» Requirement: Set out each nonblank line of the listing below as a Markdown table with two columns, Row and Line, numbering the rows in order.

[Data for processing start]

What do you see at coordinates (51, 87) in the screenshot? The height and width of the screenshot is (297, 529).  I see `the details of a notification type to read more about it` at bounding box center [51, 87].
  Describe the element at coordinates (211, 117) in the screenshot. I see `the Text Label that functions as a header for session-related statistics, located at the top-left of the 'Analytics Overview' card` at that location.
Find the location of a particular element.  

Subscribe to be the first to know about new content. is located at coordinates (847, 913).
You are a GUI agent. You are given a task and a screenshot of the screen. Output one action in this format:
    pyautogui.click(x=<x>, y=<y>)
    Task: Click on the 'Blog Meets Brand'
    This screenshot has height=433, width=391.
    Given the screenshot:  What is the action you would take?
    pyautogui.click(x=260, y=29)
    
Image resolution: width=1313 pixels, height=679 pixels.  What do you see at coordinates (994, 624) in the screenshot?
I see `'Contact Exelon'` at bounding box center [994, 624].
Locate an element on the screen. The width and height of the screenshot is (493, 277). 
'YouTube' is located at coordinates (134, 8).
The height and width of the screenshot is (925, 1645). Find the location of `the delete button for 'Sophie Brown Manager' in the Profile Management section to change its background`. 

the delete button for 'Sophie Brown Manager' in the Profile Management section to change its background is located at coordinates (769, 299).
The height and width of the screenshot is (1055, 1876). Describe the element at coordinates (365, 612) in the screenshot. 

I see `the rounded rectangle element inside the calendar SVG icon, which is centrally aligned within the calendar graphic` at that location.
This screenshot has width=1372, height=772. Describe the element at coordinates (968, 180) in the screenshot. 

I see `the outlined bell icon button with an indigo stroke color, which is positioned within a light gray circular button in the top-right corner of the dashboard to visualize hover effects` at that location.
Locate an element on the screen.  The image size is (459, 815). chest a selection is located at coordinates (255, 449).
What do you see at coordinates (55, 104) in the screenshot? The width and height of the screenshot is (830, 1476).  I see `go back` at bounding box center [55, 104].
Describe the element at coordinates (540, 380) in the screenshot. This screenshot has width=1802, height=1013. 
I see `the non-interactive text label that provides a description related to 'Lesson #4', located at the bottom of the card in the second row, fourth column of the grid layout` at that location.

[Data for processing end]

» Task output:
| Row | Line |
|---|---|
| 1 | What do you see at coordinates (51, 87) in the screenshot? The height and width of the screenshot is (297, 529).  I see `the details of a notification type to read more about it` at bounding box center [51, 87]. |
| 2 |   Describe the element at coordinates (211, 117) in the screenshot. I see `the Text Label that functions as a header for session-related statistics, located at the top-left of the 'Analytics Overview' card` at that location. |
| 3 | Find the location of a particular element.   |
| 4 | Subscribe to be the first to know about new content. is located at coordinates (847, 913). |
| 5 | You are a GUI agent. You are given a task and a screenshot of the screen. Output one action in this format: |
| 6 |     pyautogui.click(x=<x>, y=<y>) |
| 7 |     Task: Click on the 'Blog Meets Brand' |
| 8 |     This screenshot has height=433, width=391. |
| 9 |     Given the screenshot:  What is the action you would take? |
| 10 |     pyautogui.click(x=260, y=29) |
| 11 | Image resolution: width=1313 pixels, height=679 pixels.  What do you see at coordinates (994, 624) in the screenshot? |
| 12 | I see `'Contact Exelon'` at bounding box center [994, 624]. |
| 13 | Locate an element on the screen. The width and height of the screenshot is (493, 277).  |
| 14 | 'YouTube' is located at coordinates (134, 8). |
| 15 | The height and width of the screenshot is (925, 1645). Find the location of `the delete button for 'Sophie Brown Manager' in the Profile Management section to change its background`.  |
| 16 | the delete button for 'Sophie Brown Manager' in the Profile Management section to change its background is located at coordinates (769, 299). |
| 17 | The height and width of the screenshot is (1055, 1876). Describe the element at coordinates (365, 612) in the screenshot.  |
| 18 | I see `the rounded rectangle element inside the calendar SVG icon, which is centrally aligned within the calendar graphic` at that location. |
| 19 | This screenshot has width=1372, height=772. Describe the element at coordinates (968, 180) in the screenshot.  |
| 20 | I see `the outlined bell icon button with an indigo stroke color, which is positioned within a light gray circular button in the top-right corner of the dashboard to visualize hover effects` at that location. |
| 21 | Locate an element on the screen.  The image size is (459, 815). chest a selection is located at coordinates (255, 449). |
| 22 | What do you see at coordinates (55, 104) in the screenshot? The width and height of the screenshot is (830, 1476).  I see `go back` at bounding box center [55, 104]. |
| 23 | Describe the element at coordinates (540, 380) in the screenshot. This screenshot has width=1802, height=1013.  |
| 24 | I see `the non-interactive text label that provides a description related to 'Lesson #4', located at the bottom of the card in the second row, fourth column of the grid layout` at that location. |